_Objective_
Convert the listing below into a Markdown table with the columns Row and Line, giving each non-blank line its own numbered row and leaving out blank lines.

_Extracted material_
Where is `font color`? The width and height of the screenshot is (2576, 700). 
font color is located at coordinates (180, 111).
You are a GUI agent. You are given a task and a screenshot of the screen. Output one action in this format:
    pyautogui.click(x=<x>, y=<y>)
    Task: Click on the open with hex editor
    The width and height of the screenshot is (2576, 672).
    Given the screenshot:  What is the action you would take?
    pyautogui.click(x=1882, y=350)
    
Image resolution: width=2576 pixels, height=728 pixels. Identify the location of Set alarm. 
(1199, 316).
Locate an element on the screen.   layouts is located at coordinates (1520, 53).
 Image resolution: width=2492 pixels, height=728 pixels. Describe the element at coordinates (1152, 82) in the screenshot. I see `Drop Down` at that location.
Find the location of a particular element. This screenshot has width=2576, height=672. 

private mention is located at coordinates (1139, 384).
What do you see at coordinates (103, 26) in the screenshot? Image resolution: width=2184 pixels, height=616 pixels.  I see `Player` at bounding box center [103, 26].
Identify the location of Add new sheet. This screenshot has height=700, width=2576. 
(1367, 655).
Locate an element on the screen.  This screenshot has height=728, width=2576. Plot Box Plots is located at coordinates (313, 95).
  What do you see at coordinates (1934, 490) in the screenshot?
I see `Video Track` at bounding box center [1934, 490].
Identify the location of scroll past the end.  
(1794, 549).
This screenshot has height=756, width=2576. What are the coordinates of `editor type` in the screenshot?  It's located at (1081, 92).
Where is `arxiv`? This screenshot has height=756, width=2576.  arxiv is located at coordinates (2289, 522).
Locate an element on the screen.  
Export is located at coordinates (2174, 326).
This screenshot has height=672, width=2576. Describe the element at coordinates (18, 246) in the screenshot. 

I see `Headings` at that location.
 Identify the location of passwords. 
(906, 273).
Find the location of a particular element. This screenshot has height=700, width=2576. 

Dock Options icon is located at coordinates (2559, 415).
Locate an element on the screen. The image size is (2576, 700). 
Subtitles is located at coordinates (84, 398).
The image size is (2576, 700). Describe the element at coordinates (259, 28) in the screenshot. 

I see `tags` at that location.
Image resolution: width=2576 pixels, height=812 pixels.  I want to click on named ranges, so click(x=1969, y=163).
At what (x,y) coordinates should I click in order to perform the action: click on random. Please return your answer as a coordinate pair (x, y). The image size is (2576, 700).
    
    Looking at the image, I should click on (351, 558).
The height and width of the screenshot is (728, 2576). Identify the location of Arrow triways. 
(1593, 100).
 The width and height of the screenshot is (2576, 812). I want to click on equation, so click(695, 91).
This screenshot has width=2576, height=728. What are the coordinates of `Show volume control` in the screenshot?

_Expected answer_
| Row | Line |
|---|---|
| 1 | Where is `font color`? The width and height of the screenshot is (2576, 700).  |
| 2 | font color is located at coordinates (180, 111). |
| 3 | You are a GUI agent. You are given a task and a screenshot of the screen. Output one action in this format: |
| 4 |     pyautogui.click(x=<x>, y=<y>) |
| 5 |     Task: Click on the open with hex editor |
| 6 |     The width and height of the screenshot is (2576, 672). |
| 7 |     Given the screenshot:  What is the action you would take? |
| 8 |     pyautogui.click(x=1882, y=350) |
| 9 | Image resolution: width=2576 pixels, height=728 pixels. Identify the location of Set alarm.  |
| 10 | (1199, 316). |
| 11 | Locate an element on the screen.   layouts is located at coordinates (1520, 53). |
| 12 |  Image resolution: width=2492 pixels, height=728 pixels. Describe the element at coordinates (1152, 82) in the screenshot. I see `Drop Down` at that location. |
| 13 | Find the location of a particular element. This screenshot has width=2576, height=672.  |
| 14 | private mention is located at coordinates (1139, 384). |
| 15 | What do you see at coordinates (103, 26) in the screenshot? Image resolution: width=2184 pixels, height=616 pixels.  I see `Player` at bounding box center [103, 26]. |
| 16 | Identify the location of Add new sheet. This screenshot has height=700, width=2576.  |
| 17 | (1367, 655). |
| 18 | Locate an element on the screen.  This screenshot has height=728, width=2576. Plot Box Plots is located at coordinates (313, 95). |
| 19 |   What do you see at coordinates (1934, 490) in the screenshot? |
| 20 | I see `Video Track` at bounding box center [1934, 490]. |
| 21 | Identify the location of scroll past the end.   |
| 22 | (1794, 549). |
| 23 | This screenshot has height=756, width=2576. What are the coordinates of `editor type` in the screenshot?  It's located at (1081, 92). |
| 24 | Where is `arxiv`? This screenshot has height=756, width=2576.  arxiv is located at coordinates (2289, 522). |
| 25 | Locate an element on the screen.   |
| 26 | Export is located at coordinates (2174, 326). |
| 27 | This screenshot has height=672, width=2576. Describe the element at coordinates (18, 246) in the screenshot.  |
| 28 | I see `Headings` at that location. |
| 29 |  Identify the location of passwords.  |
| 30 | (906, 273). |
| 31 | Find the location of a particular element. This screenshot has height=700, width=2576.  |
| 32 | Dock Options icon is located at coordinates (2559, 415). |
| 33 | Locate an element on the screen. The image size is (2576, 700).  |
| 34 | Subtitles is located at coordinates (84, 398). |
| 35 | The image size is (2576, 700). Describe the element at coordinates (259, 28) in the screenshot.  |
| 36 | I see `tags` at that location. |
| 37 | Image resolution: width=2576 pixels, height=812 pixels.  I want to click on named ranges, so click(x=1969, y=163). |
| 38 | At what (x,y) coordinates should I click in order to perform the action: click on random. Please return your answer as a coordinate pair (x, y). The image size is (2576, 700). |
| 39 |     Looking at the image, I should click on (351, 558). |
| 40 | The height and width of the screenshot is (728, 2576). Identify the location of Arrow triways.  |
| 41 | (1593, 100). |
| 42 |  The width and height of the screenshot is (2576, 812). I want to click on equation, so click(695, 91). |
| 43 | This screenshot has width=2576, height=728. What are the coordinates of `Show volume control` in the screenshot? |